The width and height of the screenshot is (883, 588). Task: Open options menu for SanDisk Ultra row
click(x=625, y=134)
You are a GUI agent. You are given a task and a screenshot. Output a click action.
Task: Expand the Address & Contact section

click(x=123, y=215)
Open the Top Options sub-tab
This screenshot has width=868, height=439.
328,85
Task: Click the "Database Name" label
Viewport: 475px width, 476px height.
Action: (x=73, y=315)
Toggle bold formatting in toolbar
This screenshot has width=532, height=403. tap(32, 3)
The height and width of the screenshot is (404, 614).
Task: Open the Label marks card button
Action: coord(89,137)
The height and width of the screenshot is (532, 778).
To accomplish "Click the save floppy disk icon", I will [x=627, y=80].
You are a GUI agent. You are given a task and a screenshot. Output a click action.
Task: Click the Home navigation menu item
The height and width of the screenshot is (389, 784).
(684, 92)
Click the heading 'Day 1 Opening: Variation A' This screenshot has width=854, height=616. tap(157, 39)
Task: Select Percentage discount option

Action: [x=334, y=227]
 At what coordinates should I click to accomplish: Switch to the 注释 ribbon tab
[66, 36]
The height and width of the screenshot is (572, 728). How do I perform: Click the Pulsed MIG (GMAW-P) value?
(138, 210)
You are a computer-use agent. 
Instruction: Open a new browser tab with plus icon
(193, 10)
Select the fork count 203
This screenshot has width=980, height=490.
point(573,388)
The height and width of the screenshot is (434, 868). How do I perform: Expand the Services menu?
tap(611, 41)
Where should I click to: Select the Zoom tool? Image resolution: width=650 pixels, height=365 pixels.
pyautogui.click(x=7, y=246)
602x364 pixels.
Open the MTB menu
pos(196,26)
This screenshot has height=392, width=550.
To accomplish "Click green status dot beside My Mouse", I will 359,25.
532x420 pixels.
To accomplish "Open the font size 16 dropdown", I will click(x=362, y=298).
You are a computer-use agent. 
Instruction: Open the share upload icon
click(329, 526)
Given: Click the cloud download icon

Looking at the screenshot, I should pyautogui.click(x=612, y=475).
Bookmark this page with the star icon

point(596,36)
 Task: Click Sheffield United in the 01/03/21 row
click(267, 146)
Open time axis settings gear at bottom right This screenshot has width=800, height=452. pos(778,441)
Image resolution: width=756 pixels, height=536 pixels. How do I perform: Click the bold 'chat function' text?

----

Beginning at the line with "Click the heading" and stopping after the line with "Select the fork count 203", please write out every line of the data above exactly and nothing else.

◆ **Answer to the exercise**:
Click the heading 'Day 1 Opening: Variation A' This screenshot has width=854, height=616. tap(157, 39)
Task: Select Percentage discount option

Action: [x=334, y=227]
 At what coordinates should I click to accomplish: Switch to the 注释 ribbon tab
[66, 36]
The height and width of the screenshot is (572, 728). How do I perform: Click the Pulsed MIG (GMAW-P) value?
(138, 210)
You are a computer-use agent. 
Instruction: Open a new browser tab with plus icon
(193, 10)
Select the fork count 203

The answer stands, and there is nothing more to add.